MRI-Guided Robotically Assisted Focal Laser Ablation of the Prostate Using Canine Cadavers

Abstract

Objective: a magnetic resonance imaging (MRI)-conditional needle guidance robot is developed to enhance MRI-guided focal laser ablation (FLA) therapy in patients with focal prostate cancer.

Methods: inspired by the workflow of the manual FLA therapy, we developed an MRI-conditional robot with two degrees of freedom to provide the guidance for laser ablation catheter. This robot is powered by pneumatic turbine motors and encoded with the custom-designed optical encoder. The needle could be inserted manually through the designed robotic system, which keeps the patients inside MRI bore throughout the procedure. The robot hardware is integrated with the custom ablation planning and monitoring software (OncoNav) to provide an iterative treatment plan to cover the whole ablation zone. Virtual tumors were selected in three canine cadavers as targets to validate the performance of the proposed hardware and software system.
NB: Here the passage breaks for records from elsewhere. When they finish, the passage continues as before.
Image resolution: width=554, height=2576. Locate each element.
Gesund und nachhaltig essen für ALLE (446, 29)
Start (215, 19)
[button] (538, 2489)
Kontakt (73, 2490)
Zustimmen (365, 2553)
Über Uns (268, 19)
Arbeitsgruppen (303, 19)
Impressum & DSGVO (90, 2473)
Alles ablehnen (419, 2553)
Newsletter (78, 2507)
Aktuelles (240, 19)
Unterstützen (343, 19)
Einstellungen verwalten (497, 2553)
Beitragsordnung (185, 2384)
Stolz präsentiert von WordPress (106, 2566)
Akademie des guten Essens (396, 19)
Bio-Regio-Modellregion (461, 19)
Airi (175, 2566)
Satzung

Results: phantom studies show that the average targeting error is less than 2 mm and the workflow of the entire procedure lasts for 100 minutes. Canine cadaver experiment results show that all the targets were successfully ablated in no more than three administrations.
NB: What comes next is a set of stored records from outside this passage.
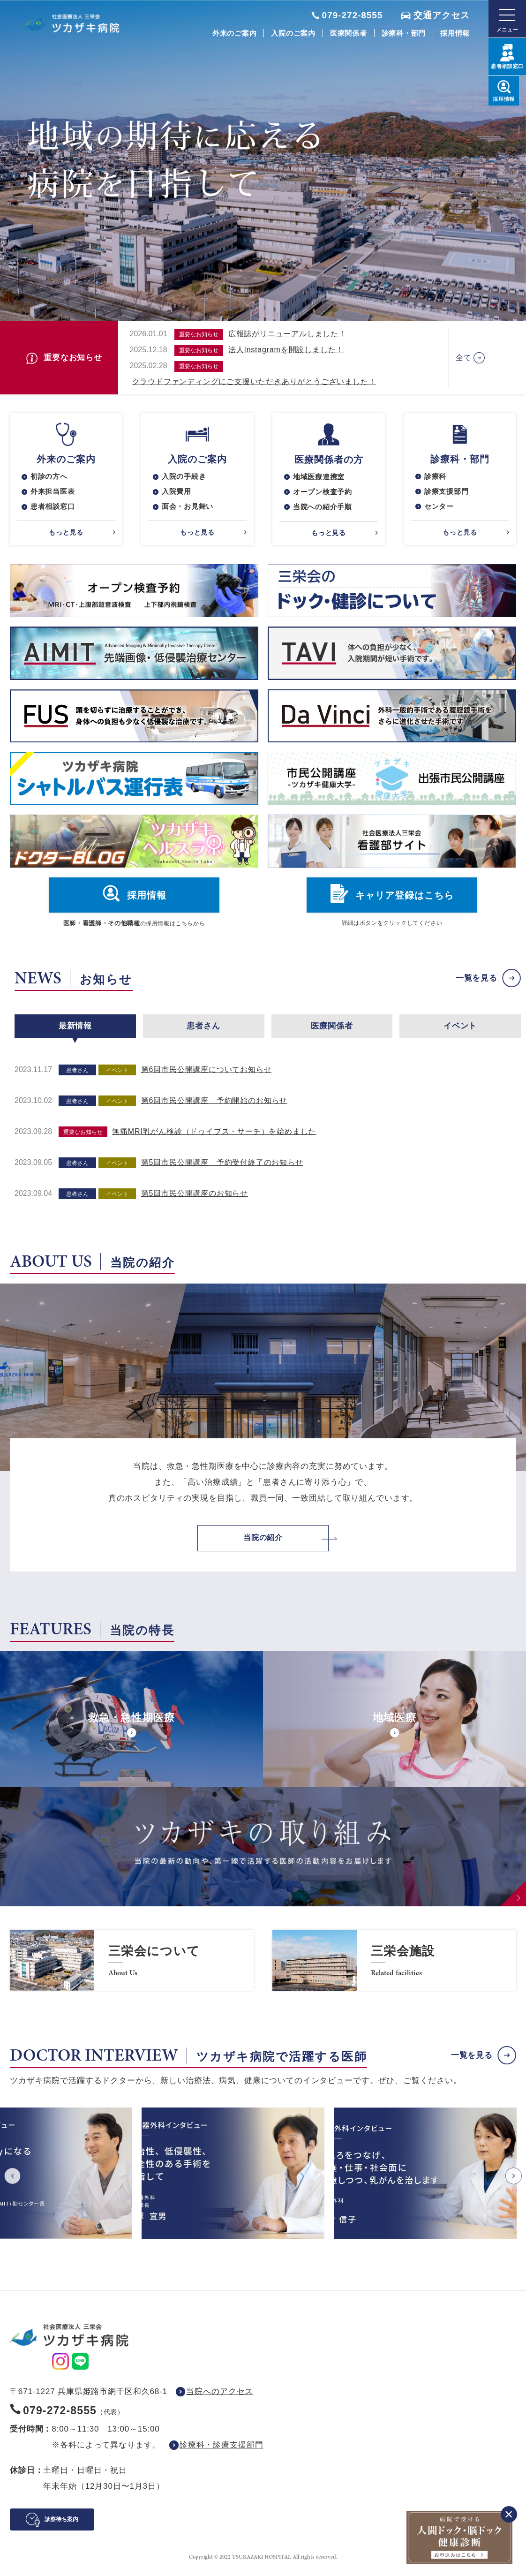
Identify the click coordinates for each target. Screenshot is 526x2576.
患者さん (203, 1031)
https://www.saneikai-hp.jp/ (132, 1966)
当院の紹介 (263, 1543)
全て (464, 358)
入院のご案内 (293, 33)
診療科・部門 (404, 33)
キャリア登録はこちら (404, 900)
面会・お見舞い (189, 510)
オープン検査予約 (324, 494)
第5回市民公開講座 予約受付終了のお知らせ (222, 1167)
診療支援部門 (448, 494)
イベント (460, 1031)
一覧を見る (476, 983)
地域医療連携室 (320, 478)
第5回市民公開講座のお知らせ (194, 1198)
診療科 (436, 477)
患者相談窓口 (54, 510)
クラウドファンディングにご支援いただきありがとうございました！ (254, 381)
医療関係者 (348, 33)
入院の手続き (185, 477)
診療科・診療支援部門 (221, 2451)
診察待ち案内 (61, 2525)
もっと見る (66, 536)
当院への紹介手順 (324, 510)
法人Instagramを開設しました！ (286, 350)
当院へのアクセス (219, 2397)
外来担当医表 (54, 494)
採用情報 (455, 33)
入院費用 (177, 494)
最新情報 (75, 1031)
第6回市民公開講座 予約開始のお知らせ (214, 1106)
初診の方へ (50, 477)
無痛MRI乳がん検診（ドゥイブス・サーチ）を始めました (214, 1137)
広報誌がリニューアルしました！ (287, 334)
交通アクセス (441, 15)
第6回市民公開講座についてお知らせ (206, 1075)
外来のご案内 (234, 33)
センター (440, 510)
Significance: MRI-guided prostate FLA is feasible using the proposed hardware and software system, indicating potential utility in future human trials.

Fig. 1.

(A) Prostate robot assembly. The detailed parts can be listed as follows: (1) custom designed pneumatic motor; (2) air hose bundle; (3) fiducial markers; (4) movable template; (5) supporting rod. (b) Prostate robot and volunteer inside the MR scanner. MRI coordinate frame is also shown. (C) Prostate robot and manual insertion mechanism for the canine cadaver study inside the MRI room. (D) User manually inserts the needle toward the target.

Fig. 2.

Left: schematic diagram of the robot working principle. The red and blue lines indicate the timing belts on the motor output shaft. Right: assembly design of the proposed robotic hardware system mounted on a rotation bar that can be rotated manually in discrete angles ±7.5°, 15°.

Fig. 3.

Top: motor control block diagram. Bottom: unit set-point positioning test for the motor accuracy performance evaluation.

Fig. 4.

From left to right: fiducial marker positions with respect to the robot frame with the offset of 50 mm perpendicular to the transverse plane of the robot to eliminate the effect of brass rod. Green balls show the five fiducial markers; MR image of the robot frame. White arrows: five fiducial markers within the MR image; front view of the prostate CAD model with fiducial markers labeled on the transverse plane. Red arrows: fiducial marker positions on the robot frame; MR image overlaid on the robot CAD design.

Fig. 5.

(A) MR image reconstruction of the canine prostate using OncoNav: the left panel shows the function menu, and the right panel displays different views of the target organ. (B) Treatment planning with three ablation positions (circles) to cover the ablation zone.

Fig. 6.

(A) The experimental setup of the prostate robot in the MRI scanner room and control room. (B) Designed robotic FLA surgical workflow. ε is the predefined targeting error threshold based on the experience of our clinical collaborators; in this study, it was set to be 2 mm.

Fig. 7.

(A) and (B) Plastic seed distributed inside the prostate phantom. (C) MRI image of the seed.

Fig. 8.

(A) Sagittal view of the virtual tumor (the irregular red contour). (B) Multiple ablation regions (white ellipses) calculated by OncoNav. (C) Robot-assisted FLA based on the ablation plan. (D) Ablated area overlaid on top of the virtual tumor.

Fig. 9.

Pre-operative and post-operative MR image canine cadaver prostate. The white circle indicates the virtual tumor position.

Fig. 10.

(A) and (B) MR image of the canine prostate for visualization, target identification and insertion position selection respectively. (C) Intra-operative MR thermal image of the canine prostate. (D) MRI thermal image overlapped on the MRI image in OncoNav to enable the intra-operative evaluation of the ablation outcome.